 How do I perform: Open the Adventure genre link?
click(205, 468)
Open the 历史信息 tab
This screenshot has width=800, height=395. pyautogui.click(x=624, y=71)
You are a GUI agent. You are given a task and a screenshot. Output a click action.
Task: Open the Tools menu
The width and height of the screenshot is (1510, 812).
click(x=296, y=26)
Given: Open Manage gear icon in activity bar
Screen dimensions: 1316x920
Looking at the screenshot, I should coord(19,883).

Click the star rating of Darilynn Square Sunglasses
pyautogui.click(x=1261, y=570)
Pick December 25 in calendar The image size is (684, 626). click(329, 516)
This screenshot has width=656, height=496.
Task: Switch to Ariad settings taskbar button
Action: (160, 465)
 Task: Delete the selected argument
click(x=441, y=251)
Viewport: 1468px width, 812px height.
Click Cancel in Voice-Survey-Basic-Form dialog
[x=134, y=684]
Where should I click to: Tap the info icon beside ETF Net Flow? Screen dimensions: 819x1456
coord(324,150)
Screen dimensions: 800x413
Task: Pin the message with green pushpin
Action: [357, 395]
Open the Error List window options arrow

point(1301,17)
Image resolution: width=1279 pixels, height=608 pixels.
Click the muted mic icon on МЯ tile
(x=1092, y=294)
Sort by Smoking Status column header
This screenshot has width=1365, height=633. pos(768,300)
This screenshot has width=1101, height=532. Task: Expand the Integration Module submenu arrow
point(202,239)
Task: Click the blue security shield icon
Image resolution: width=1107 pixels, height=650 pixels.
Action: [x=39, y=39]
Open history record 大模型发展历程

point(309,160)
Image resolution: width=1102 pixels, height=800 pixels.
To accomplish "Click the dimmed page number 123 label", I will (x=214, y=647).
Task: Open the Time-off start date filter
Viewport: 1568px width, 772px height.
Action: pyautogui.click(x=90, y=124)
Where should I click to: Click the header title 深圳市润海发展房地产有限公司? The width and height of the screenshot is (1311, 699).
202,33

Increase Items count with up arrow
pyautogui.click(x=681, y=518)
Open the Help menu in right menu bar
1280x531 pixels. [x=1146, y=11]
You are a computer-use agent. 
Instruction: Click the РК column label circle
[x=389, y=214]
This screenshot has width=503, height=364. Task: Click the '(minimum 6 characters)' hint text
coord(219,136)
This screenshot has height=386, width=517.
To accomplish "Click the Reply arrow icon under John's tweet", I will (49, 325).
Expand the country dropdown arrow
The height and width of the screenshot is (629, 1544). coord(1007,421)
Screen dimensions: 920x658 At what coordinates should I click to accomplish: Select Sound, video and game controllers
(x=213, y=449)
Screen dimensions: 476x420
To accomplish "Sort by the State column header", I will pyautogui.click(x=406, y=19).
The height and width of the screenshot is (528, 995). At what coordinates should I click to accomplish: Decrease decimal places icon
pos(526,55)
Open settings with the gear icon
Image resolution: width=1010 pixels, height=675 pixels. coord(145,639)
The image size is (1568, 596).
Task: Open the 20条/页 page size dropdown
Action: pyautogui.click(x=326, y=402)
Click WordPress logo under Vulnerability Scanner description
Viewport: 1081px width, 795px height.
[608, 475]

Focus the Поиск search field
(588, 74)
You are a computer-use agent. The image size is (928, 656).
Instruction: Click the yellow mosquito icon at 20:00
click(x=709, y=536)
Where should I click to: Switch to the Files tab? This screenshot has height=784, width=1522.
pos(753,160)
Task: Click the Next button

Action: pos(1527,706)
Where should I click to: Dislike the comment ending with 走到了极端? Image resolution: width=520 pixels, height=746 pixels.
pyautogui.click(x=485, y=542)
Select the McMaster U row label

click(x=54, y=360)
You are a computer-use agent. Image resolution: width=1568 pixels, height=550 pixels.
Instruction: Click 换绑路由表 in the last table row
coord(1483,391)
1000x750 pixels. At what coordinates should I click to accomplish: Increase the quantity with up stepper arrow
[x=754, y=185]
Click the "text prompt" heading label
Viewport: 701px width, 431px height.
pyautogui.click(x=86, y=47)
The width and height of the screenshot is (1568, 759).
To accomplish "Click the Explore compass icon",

◆ TASK PROMPT:
Retype the stretch of entries from the start through the line containing "[x=134, y=684]", including that line.

◆ ANSWER:
 How do I perform: Open the Adventure genre link?
click(205, 468)
Open the 历史信息 tab
This screenshot has width=800, height=395. pyautogui.click(x=624, y=71)
You are a GUI agent. You are given a task and a screenshot. Output a click action.
Task: Open the Tools menu
The width and height of the screenshot is (1510, 812).
click(x=296, y=26)
Given: Open Manage gear icon in activity bar
Screen dimensions: 1316x920
Looking at the screenshot, I should coord(19,883).

Click the star rating of Darilynn Square Sunglasses
pyautogui.click(x=1261, y=570)
Pick December 25 in calendar The image size is (684, 626). click(329, 516)
This screenshot has width=656, height=496.
Task: Switch to Ariad settings taskbar button
Action: (160, 465)
 Task: Delete the selected argument
click(x=441, y=251)
Viewport: 1468px width, 812px height.
Click Cancel in Voice-Survey-Basic-Form dialog
[x=134, y=684]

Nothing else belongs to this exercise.